**TEXT SHOWN**
China: Details of Major Labor Law Violators to be Made Public

Elizabeth Cole and Cathleen Sun

On September 1, 2016, the PRC Ministry of Human Resources and Social Security ("MOHRSS") issued the Public Announcement of Major Labor and Social Security Violation Acts Measures ("Measures"), which will take effect on January 1, 2017. Under the Measures, major labor and social security law violations will be announced through labor authorities' official websites and major local media, as well as recorded in the employer's labor and social security credit file. In addition, they will be included in a human resources social security credit system, as part of the national society credit system, to be shared with other government agencies and organizations. Municipal and county-level labor authorities are required to announce major violation cases once a quarter, and MOHRSS and provincial level labor authorities are required to make announcements twice a year.

**RECORDS SUPPLIED**
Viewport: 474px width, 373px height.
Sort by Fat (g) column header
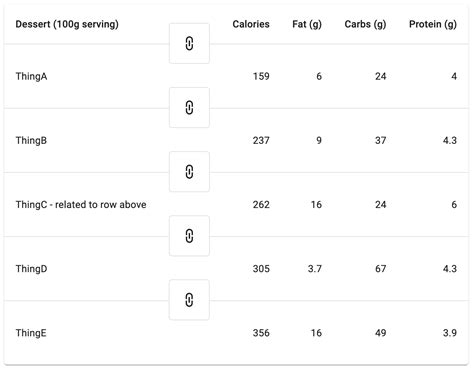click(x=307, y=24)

...

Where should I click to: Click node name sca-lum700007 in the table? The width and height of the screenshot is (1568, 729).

**REQUIREMENT**
Can you restate the passage on China's labor law violators, starting with "Elizabeth Cole and Cathleen" and going on through "twice a year.", but change "once a quarter" to "once a month"? The rows play no part in this work.

**TASK ANSWER**
Elizabeth Cole and Cathleen Sun

On September 1, 2016, the PRC Ministry of Human Resources and Social Security ("MOHRSS") issued the Public Announcement of Major Labor and Social Security Violation Acts Measures ("Measures"), which will take effect on January 1, 2017. Under the Measures, major labor and social security law violations will be announced through labor authorities' official websites and major local media, as well as recorded in the employer's labor and social security credit file. In addition, they will be included in a human resources social security credit system, as part of the national society credit system, to be shared with other government agencies and organizations. Municipal and county-level labor authorities are required to announce major violation cases once a month, and MOHRSS and provincial level labor authorities are required to make announcements twice a year.